On Sunday, February 12, 2023, three megastars, the NFL Super Bowl, Rihanna and her brand Fenty, will come together to form one of the greatest supernovas ever witnessed.
Following a roughly six-year hiatus from music, Rihanna is returning in the splashiest way possible. The residual effects for her Fenty brand will be paramount. According to a 2016 study by the NPD Group, Rihanna’s fan base, sometimes referred to as “the Navy,” is 3.7 times more likely to buy products from her than the average big-name celebrity, which is the highest rating any celebrity has had. A television audience of 100 million may not only boost Fenty’s sales from existing fans but also encourage more people to enlist in the Navy.

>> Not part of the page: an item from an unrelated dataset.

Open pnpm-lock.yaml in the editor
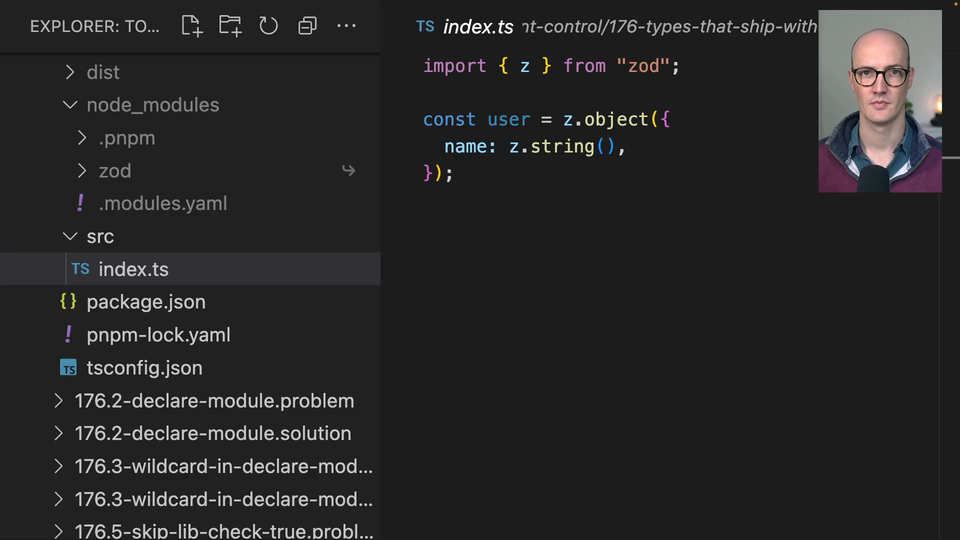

“Super Bowl ads have always been the thing of water cooler talk and a reason for some to watch the game. But having Robyn Rihanna Fenty perform might turn this into the greatest performance advertising-product-persona ever seen,” said Sean Field, creative director at Special Operations Studios, a commercial arts and entertainment company.
Rihanna’s Instagram announcement, specifically, a simple picture of her hand holding a football, generated $2 million in MIV, a proprietary Launchmetrics metric for media impact value. MIV tracks the impact of influencers, print media, celebrities, official third-party partners and a brand’s media channels. Comparatively, the NFL’s announcement generated $202,000 in MIV. Overall, the online chatter between September 25-27 garnered $28.8 million in MIV, with the majority coming from social media buzz followed by online media.
And social media was indeed in a tizzy, with many people cracking jokes related to the irrelevance of a football game when Rihanna is performing, to more tongue-in-cheek quips that the performance would be one giant Fenty ad, given that the artist has not produced new music since her album “Anti” in 2016. During this hiatus, Rihanna has focused on her businesses, including the Savage x Fenty lingerie brand, which has contributed to her $1.7 billion net worth, as estimated in 2021 by Forbes. She also recently had a baby with her partner, A$AP Rocky.
“The [NFL’s] choice of partnering with Rihanna is exciting due to the massive anticipation of the artist’s return to the [music] scene, which has been on everyone’s minds since her last public performance,” said Alison Bringé, CMO at Launchmetrics. “Rihanna’s Fenty ventures and her recent childbirth have sustained the singer’s interest in the public eye, making her a brilliant choice for a buzzy Super Bowl performance.”
With its nearly 12 million Instagram followers, Fenty Beauty has not taken advantage of the Super Bowl announcement yet. Fenty Beauty did not respond to a request for comment. However, it’s worth noting that the NFL takes its trademarks around the Super Bowl very seriously, which could impact Fenty’s indirect advertising and marketing strategy. Fenty could very well elect to have a Super Bowl commercial, which according to Sporting News, was upwards of $6.5 million for a 30-second ad on NBC in 2022. Nielson reports that women comprise 46% of the Super Bowl viewing audience, meaning that an ad may find a relevant audience. However, according to previous Glossy and Launchmetrics data, Rihanna is the most significant MIV contributor to her brand. A multi-million paid ad spot might not drive as much impact as the halftime performance itself.
But aside from the paid and unpaid advertising opportunities, there are softer approaches to marketing the brand, according to Bilal Kaiser, principal of creative and influencer firm Agency Guacamole. There are “Get The Look” makeup tutorials related to Rihanna’s performance look and her attendance at other parties and events that week. Even Fenty Skin products she uses after taking off her makeup could be highlighted. Fenty could also produce special collections featuring the products Rihanna uses for her halftime show.
“Done the right way, an organic product-led perspective and music perspective can be tastefully combined as one big pop culture Zeitgeist moment around the Super Bowl,” said Kaiser. “[I would recommend that] versus $5 million on a traditional blitz campaign on the Super Bowl. Based on everything we’ve seen, it wouldn’t strike the right note.”